Mont Blanc is high and the altitude makes it hard work and so determination is needed to keep going to the top! While this course is open to beginner mountaineers, please note that that doesn’t mean it’s physically easy – making sure you have a good base fitness level before you get here will make the week feel less strenuous and maximise your chances of success.
Accommodation and huts
Our Climb Mont Blanc courses are based in our central 3chalets, Chalet Iceman, Chalet Slider and Chalet Viper – see summer holidays for the listings. Rooms are normally on a twin shared basis with shared bathrooms. The chalets have a fun atmosphere, there are often other like minded people staying in the chalets who are on various other courses. Chamonix town is a short 5 minutes walk away with plenty of restaurants, bars and cafes.
What to expect from mountain huts
They are basic but comfortable. They can cater for vegetarians. Food is usually on a set menu basis (3 course in the evening, hot drink and bread/jam/cereal for breakfast). Often there is no running water and you have to buy water to drink and wash with (no showers). You can usually buy tea, coffee, wine, beer, soft drinks, chocolate bars and snacks.
Sleeping arrangements are normally dormitory style bunkbeds (eg 6 people on the bottom, 6 on the top) with blankets or duvets. No sleeping bags are needed, rather a ‘sheet sleeping bag’ should be brought. The huts provide slippers for wearing around the hut. On this course we ask the hut guardians to provide a packed lunch for the team each day.
You can expect a good atmosphere and a stunning view!
Acclimatisation is crucial to success on Mont Blanc and our itinerary has a proven record.
We meet in the evening at 6pm to go through the weather/conditions and the plan for the week. You will meet your Guides and you can ask any questions and go through your kit.
Day 1: Get to the Rifugio Chabod in Gran Paradiso. The altitude is 2750m and it takes 2 ½ – 3 hours walk from the road (900 m altitude)
In the morning we will sort out any last minute gear rentals / purchases in Chamonix before driving through the tunnel into Italy. Once at the refuge we will rest, have lunch then we have an outdoor session covering walking with crampons, being roped up, and scrambling.
Day 2: A big day involving a 1,300m altitude ascent of Gran Paradiso. All on snow except the final rocky section to the summit.

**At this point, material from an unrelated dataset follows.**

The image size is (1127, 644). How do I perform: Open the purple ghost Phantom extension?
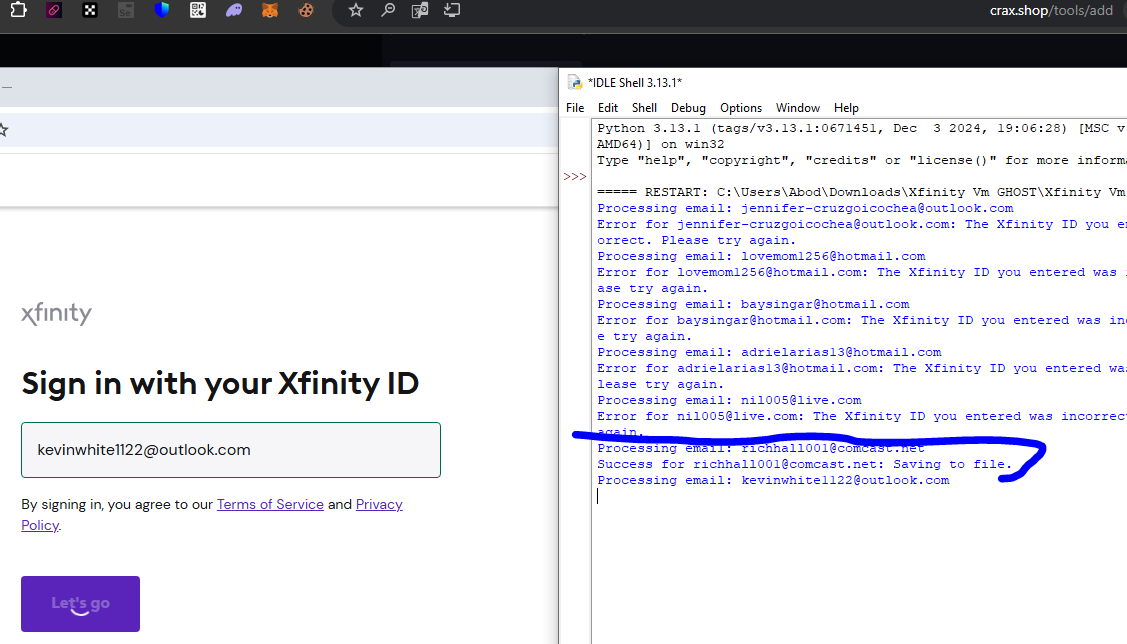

This is great training for Mont Blanc and will put you in good stead for the main summit attempt later in the week.
We Go down to the same hut – this gives us the advantage of leaving unnecessary clothing/equipment there to make our ascent as light as possible. Furthermore staying up at altitude instead of heading all the way down to the valley helps with acclimatization.
Day 3: Wake up late (7) and by 8.30 after breakfast go down gently (2h) to the car, have a stop for an Italian coffee and by 12-13h drive back to Chamonix (1.30 h drive).
Is very important that you can have a good rest in preparation for the coming days.
Thursday – Saturday:
Climbing Mt Blanc takes two days, but we build in a spare day in case of bad weather to maximise the chance of success. We usually start by driving to les Houches and then taking uplifts before walking to the Tete Rousse hut for an overnight stay, followed by an ascent via the Gouter/Bosses ridge. On the return you will spend the night in the Gouter hut and head back to Chamonix on the Saturday. This will depend though on a number of factors, including weather and hut availability.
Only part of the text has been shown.